Positive recommendation on the heavily discounted energy sector
The energy sector was relatively lacklustre last year. It posted the worst sector performance in the USA and the second-worst performance in Europe...
Underperformance in 2019
The energy sector was relatively lacklustre last year. It posted the worst sector performance in the USA (+7.43% against +29.07% for the MSCI USA) and the second-worst performance in Europe (+3.73% against +22.24% for the MSCI Europe). In addition to uncertainties about global economic growth and some erosion in the demand for oil, there were outflows throughout the year from this sector: many investors are switching from investments considered as not very ‘socially responsible’ - such as fossil fuels - and are reinvesting in ‘cleaner’ industries.
Results for the first half of 2019 were generally disappointing. Oil prices, like other commodities, were on a downward trend from May to October because of trade tensions and a slowdown in global economic growth. Margins were under pressure, particularly in petrochemicals and refining. Moreover, gas prices are not picking up (they reached new lows at the beginning of 2020). However, 3Q19 results in the energy sector were more in line with expectations, albeit depressed.
Energy: one of the last 'Value' pockets
The fossil fuels industry is now the cheapest on the stock market, along with the automobile and banking sectors, which are also suffering from structural problems.
The sector is trading at attractive levels, especially in Europe: the price-to-earnings ratio in 2020 is 10.9x, representing a 24% discount to the MSCI Europe and more than a standard deviation from its historical average discount to the market. Other valuation metrics, such as the price-to-book and the dividend yield, lead to a similar conclusion. In general, dividends are not at risk because they are covered by large free cash flows. In the United States, the discount is not as big, but still: the energy sector is trading at a P/E of 17.5x vs. 18.8x for the MSCI USA (data as at 31/12/2019).
As such, this new sector recommendation fits perfectly with our 'Value'/ cheap stocks call we launched in the fourth quarter of last year.
In terms of oil supply, we are seeing many disruptions and controls: i) the Americans are starting to be more disciplined in shale oil production and are reducing loss-making oil and gas exploration and production; ii) OPEC - especially Russia and Saudi Arabia - appear to be meeting the new quota cut (-500,000 barrels per day) announced in early December; iii) numerous tensions in the Near and Middle East (Saudi Arabia, Iraq, Iran, Libya, Syria, etc.).

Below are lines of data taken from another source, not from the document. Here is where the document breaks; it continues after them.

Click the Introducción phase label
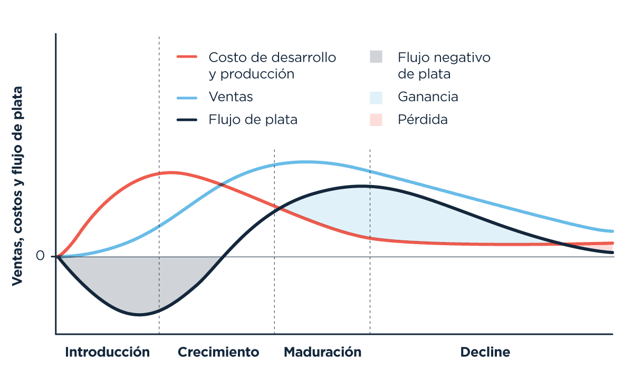point(108,352)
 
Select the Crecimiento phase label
point(218,352)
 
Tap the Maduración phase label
point(322,352)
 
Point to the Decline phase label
point(485,352)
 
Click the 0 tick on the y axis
point(40,257)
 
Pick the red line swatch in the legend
point(187,57)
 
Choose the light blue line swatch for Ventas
point(187,98)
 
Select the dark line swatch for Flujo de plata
point(187,120)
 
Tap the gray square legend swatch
point(376,57)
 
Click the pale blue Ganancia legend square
point(376,98)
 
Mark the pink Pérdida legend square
point(376,120)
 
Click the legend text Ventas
point(231,98)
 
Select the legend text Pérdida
point(423,120)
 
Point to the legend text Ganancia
point(428,98)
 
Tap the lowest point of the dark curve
point(140,315)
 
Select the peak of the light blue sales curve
point(304,162)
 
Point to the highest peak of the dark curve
point(360,186)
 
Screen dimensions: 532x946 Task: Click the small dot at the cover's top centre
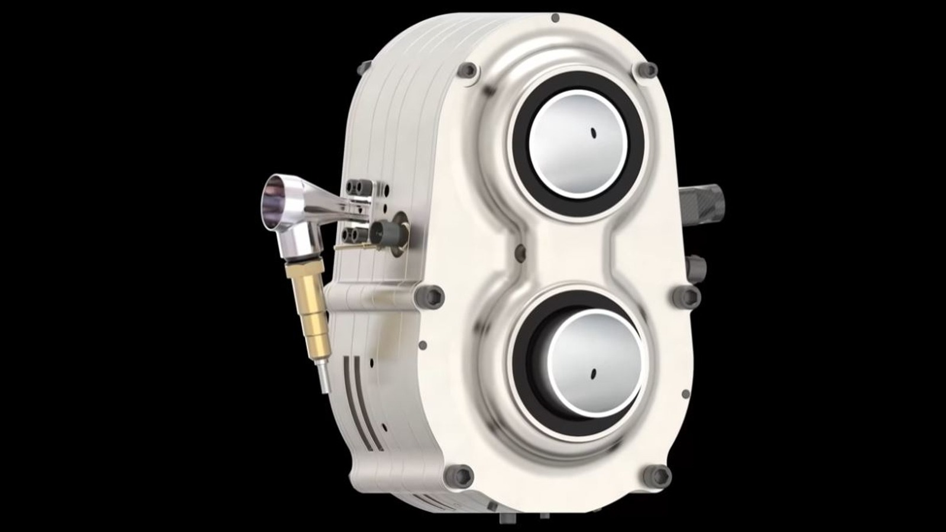[x=555, y=18]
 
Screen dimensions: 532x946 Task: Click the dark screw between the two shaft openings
[x=520, y=253]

A hedge against the risk of a new conflagration in the Middle East
We are amazed at the speed at which the markets seem to be turning the page after the killing of the Iranian General Al Soleimani. A small risk premium has been integrated into oil prices. It is likely that in several countries in the region, the recent skirmishes are just the beginnings of larger conflicts to come (although we obviously do not wish it). In particular, the increasingly united Shia of Iran and Iraq (and Syria, or even Yemen?) will probably do their utmost to ensure that the Americans leave the region, which was also voted on in the Iraqi Parliament. Other tensions are building up or reviving in Libya, Syria and so on.

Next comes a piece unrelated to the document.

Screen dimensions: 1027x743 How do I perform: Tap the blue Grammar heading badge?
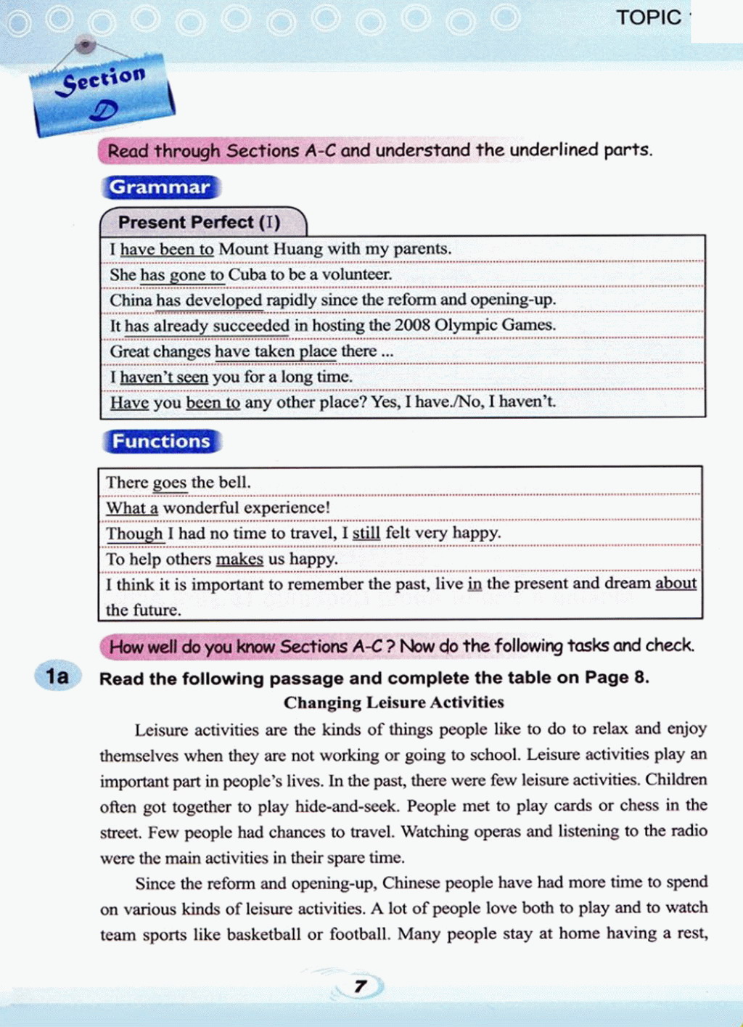point(160,187)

Thus, against possible new turmoil in the region that could have global repercussions, we believe it is necessary to hedge investment portfolios, especially after the excellent performance of equity markets in general in 2019. Gold is an option but it has already risen strongly. Another hedge we like today is the energy sector.
Technical factors add to our fundamental call
The energy sector, following continued fund outflows in 2019 (see above), its weak momentum, the relatively disappointing results of oil companies in 2019, and the fact that it now represents a very limited weight in the indices, is now the most underweight sector in global portfolios. Any rebalancing would cause considerable fund flows into it. The recent fall in prices therefore seems to be a very good entry point for the sector, in our view.
Large oil companies ('the Majors') are generating so much cash that, in addition to fat dividends, they can now launch sizeable share buybacks or deleveraging in order to optimise their balance sheets.
Looking at Schlumberger's results published on 17 January 2020, it appears that the worst is behind this industry. Although a strong pick-up in projects is not expected in the short term, it is clear that due to the notorious underinvestment in the sector in recent years, any rebound in oil prices would lead to new, juicy projects for oil services and an explosion in margins. It is probably time to look closely at this industry, which in some cases even pays good dividends!